Try it: Please return the full listing. Every line must match exactly.
[[ Exercise data, beginning ]]
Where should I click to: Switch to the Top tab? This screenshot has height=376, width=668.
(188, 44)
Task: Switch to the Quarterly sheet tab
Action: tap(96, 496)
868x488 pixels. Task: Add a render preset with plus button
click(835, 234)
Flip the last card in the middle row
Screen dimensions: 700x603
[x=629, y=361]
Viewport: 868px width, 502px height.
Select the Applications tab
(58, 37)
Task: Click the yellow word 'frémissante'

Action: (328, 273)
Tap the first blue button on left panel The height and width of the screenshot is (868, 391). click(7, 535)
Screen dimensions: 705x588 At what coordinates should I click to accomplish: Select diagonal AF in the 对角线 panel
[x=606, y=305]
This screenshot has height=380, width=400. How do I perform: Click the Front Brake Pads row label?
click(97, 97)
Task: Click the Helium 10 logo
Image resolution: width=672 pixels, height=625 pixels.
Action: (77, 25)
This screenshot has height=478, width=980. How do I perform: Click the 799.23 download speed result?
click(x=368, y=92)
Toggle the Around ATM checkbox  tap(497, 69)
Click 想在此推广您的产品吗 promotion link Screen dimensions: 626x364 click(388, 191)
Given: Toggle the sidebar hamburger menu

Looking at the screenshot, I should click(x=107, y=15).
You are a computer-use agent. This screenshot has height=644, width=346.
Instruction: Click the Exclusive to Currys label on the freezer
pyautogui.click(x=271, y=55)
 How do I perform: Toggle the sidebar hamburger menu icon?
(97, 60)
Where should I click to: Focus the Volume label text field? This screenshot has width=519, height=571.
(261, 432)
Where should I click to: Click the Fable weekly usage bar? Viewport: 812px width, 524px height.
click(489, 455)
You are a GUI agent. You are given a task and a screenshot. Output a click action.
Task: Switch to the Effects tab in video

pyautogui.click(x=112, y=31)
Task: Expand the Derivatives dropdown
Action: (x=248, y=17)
[[ Exercise data, end ]]
Expected answer:
Where should I click to: Switch to the Top tab? This screenshot has height=376, width=668.
(188, 44)
Task: Switch to the Quarterly sheet tab
Action: tap(96, 496)
868x488 pixels. Task: Add a render preset with plus button
click(835, 234)
Flip the last card in the middle row
Screen dimensions: 700x603
[x=629, y=361]
Viewport: 868px width, 502px height.
Select the Applications tab
(58, 37)
Task: Click the yellow word 'frémissante'

Action: (328, 273)
Tap the first blue button on left panel The height and width of the screenshot is (868, 391). click(7, 535)
Screen dimensions: 705x588 At what coordinates should I click to accomplish: Select diagonal AF in the 对角线 panel
[x=606, y=305]
This screenshot has height=380, width=400. How do I perform: Click the Front Brake Pads row label?
click(97, 97)
Task: Click the Helium 10 logo
Image resolution: width=672 pixels, height=625 pixels.
Action: (77, 25)
This screenshot has height=478, width=980. How do I perform: Click the 799.23 download speed result?
click(x=368, y=92)
Toggle the Around ATM checkbox  tap(497, 69)
Click 想在此推广您的产品吗 promotion link Screen dimensions: 626x364 click(388, 191)
Given: Toggle the sidebar hamburger menu

Looking at the screenshot, I should click(x=107, y=15).
You are a computer-use agent. This screenshot has height=644, width=346.
Instruction: Click the Exclusive to Currys label on the freezer
pyautogui.click(x=271, y=55)
 How do I perform: Toggle the sidebar hamburger menu icon?
(97, 60)
Where should I click to: Focus the Volume label text field? This screenshot has width=519, height=571.
(261, 432)
Where should I click to: Click the Fable weekly usage bar? Viewport: 812px width, 524px height.
click(489, 455)
You are a GUI agent. You are given a task and a screenshot. Output a click action.
Task: Switch to the Effects tab in video

pyautogui.click(x=112, y=31)
Task: Expand the Derivatives dropdown
Action: (x=248, y=17)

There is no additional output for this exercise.